Geldautomat in Neustadt gesprengt: Polizeiwagen und Hubschrauber im Einsatz

Geldautomat in Neustadt gesprengt: Polizeiwagen und Hubschrauber im Einsatz

Am frühen Dienstagmorgen haben zwei Täter versucht, einen Geldautomaten in der Commerzbank auf dem Neustädter Markt zu sprengen. Beamte vom Landeskriminalamt sind im Einsatz.


Neustadt​. Viele Neustädter wurden Dienstagmorgen gegen 3.26 Uhr unsanft aus ihrem Schlaf gerissen. Grund war eine laute Explosion: Zwei unbekannte Täter waren zuvor in die Commerzbank eingedrungen. Sie wollten einen Geldautomaten sprengen. Ob sie an Geld gekommen sind, ist nach Angaben von Uwe Keller, Sprecher des Landeskriminalamtes (LKA), derzeit noch unklar.

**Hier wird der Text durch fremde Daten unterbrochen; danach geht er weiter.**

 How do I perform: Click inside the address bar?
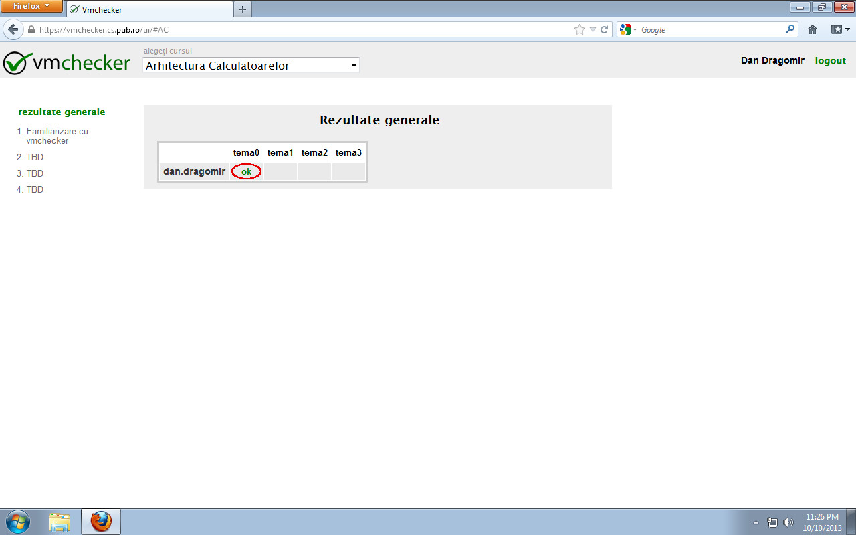click(301, 29)
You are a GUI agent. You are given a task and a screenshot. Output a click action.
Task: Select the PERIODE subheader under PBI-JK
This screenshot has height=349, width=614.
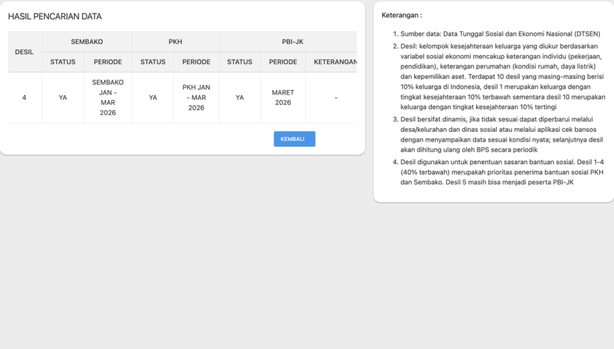click(283, 62)
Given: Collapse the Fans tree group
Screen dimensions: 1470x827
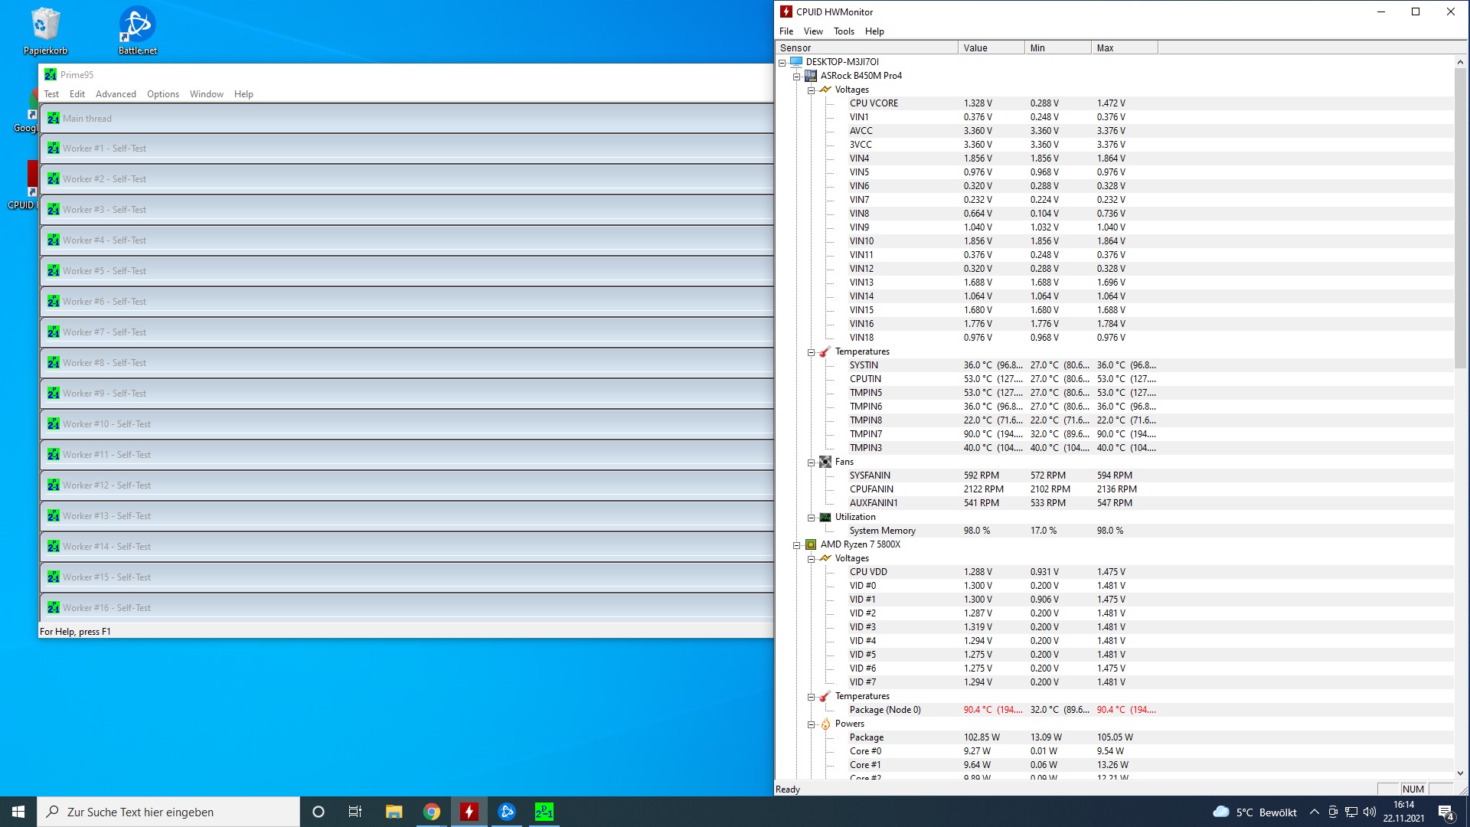Looking at the screenshot, I should pyautogui.click(x=811, y=462).
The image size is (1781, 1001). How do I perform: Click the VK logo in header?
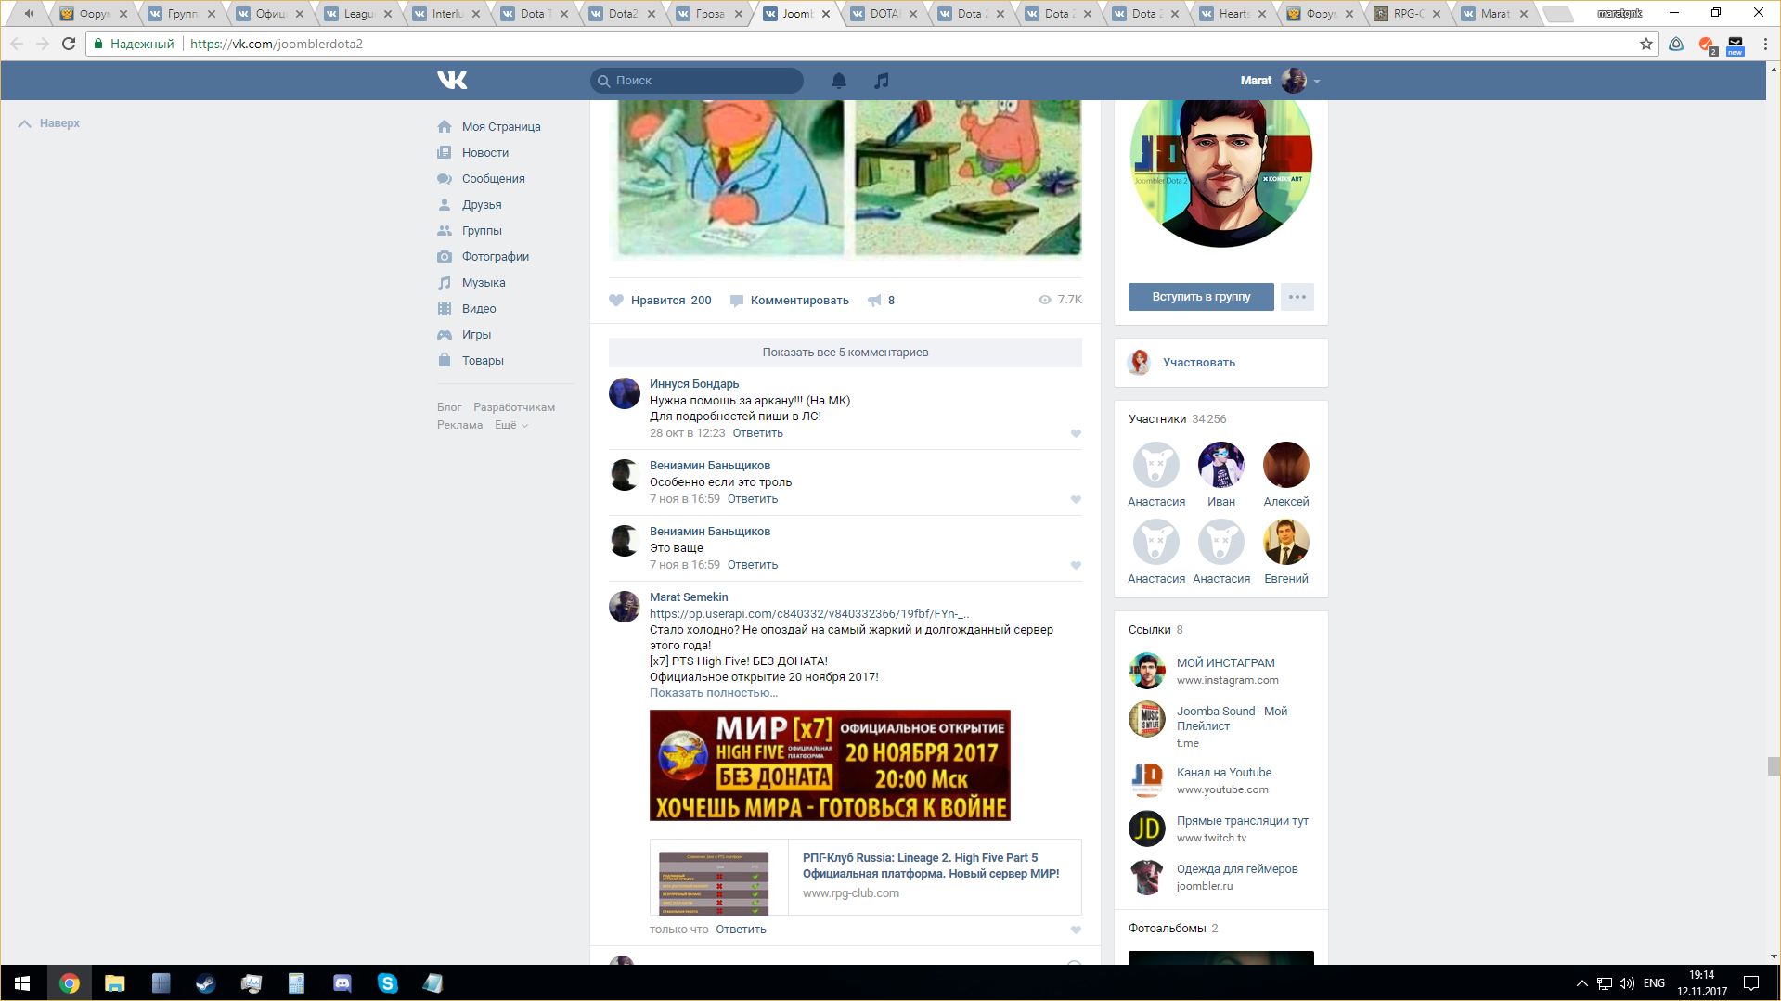pos(452,81)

Fest steht, dass die Explosion einen stundenlangen Polizeieinsatz auslöste. Auch wurde ein Hubschrauber eingesetzt. Dieser war ebenfalls kaum zu überhören und kreiste über dem Gebiet. Darüber hinaus postierten sich mit Maschinenpistolen bewaffnete Beamte an den Autobahnzufahrten.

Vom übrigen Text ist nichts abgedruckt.